What the task requires
Among the lines of the material below, how many carry the word "left"? Only the number is wanted.

Segment Start: Data for review

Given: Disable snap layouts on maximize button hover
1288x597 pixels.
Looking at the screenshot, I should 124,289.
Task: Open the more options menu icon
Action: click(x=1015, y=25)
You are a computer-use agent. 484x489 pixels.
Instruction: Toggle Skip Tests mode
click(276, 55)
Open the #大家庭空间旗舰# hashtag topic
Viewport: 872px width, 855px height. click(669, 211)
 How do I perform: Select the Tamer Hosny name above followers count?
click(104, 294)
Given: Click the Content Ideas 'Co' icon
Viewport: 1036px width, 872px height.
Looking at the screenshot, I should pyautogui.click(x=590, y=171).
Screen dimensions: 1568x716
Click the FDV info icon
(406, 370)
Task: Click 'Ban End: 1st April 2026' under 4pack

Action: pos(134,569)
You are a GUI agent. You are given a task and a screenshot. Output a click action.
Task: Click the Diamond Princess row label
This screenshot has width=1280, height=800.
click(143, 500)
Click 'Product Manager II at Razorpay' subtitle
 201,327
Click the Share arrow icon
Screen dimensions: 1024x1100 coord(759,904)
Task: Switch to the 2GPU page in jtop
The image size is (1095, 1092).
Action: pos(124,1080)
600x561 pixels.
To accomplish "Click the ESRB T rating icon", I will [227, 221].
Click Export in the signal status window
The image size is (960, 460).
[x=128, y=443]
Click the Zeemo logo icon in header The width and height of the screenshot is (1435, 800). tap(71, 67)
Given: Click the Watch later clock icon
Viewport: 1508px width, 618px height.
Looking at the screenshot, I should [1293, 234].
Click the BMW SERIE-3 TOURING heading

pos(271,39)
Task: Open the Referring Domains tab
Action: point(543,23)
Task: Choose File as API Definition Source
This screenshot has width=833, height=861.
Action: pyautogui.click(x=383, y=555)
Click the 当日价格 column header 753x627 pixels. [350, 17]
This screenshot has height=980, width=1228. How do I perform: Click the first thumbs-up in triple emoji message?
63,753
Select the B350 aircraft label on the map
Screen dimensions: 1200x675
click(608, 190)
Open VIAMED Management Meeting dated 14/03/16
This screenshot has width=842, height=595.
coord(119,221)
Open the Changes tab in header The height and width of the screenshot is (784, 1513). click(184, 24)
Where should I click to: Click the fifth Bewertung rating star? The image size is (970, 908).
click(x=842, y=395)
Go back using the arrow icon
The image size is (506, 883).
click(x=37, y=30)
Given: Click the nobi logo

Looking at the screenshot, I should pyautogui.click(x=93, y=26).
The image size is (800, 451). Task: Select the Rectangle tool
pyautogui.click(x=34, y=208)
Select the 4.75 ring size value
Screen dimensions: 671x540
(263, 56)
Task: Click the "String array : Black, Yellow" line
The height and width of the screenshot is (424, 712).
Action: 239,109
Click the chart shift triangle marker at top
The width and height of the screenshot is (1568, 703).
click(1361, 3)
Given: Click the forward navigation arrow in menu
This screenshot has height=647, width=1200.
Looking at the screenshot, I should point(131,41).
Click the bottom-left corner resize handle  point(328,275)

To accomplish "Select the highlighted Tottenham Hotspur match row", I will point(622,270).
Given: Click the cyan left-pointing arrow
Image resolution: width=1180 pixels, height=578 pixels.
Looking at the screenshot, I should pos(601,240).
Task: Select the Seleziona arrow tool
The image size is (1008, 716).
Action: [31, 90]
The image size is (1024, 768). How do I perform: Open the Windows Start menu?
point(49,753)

Segment End: Data for review

The answer
2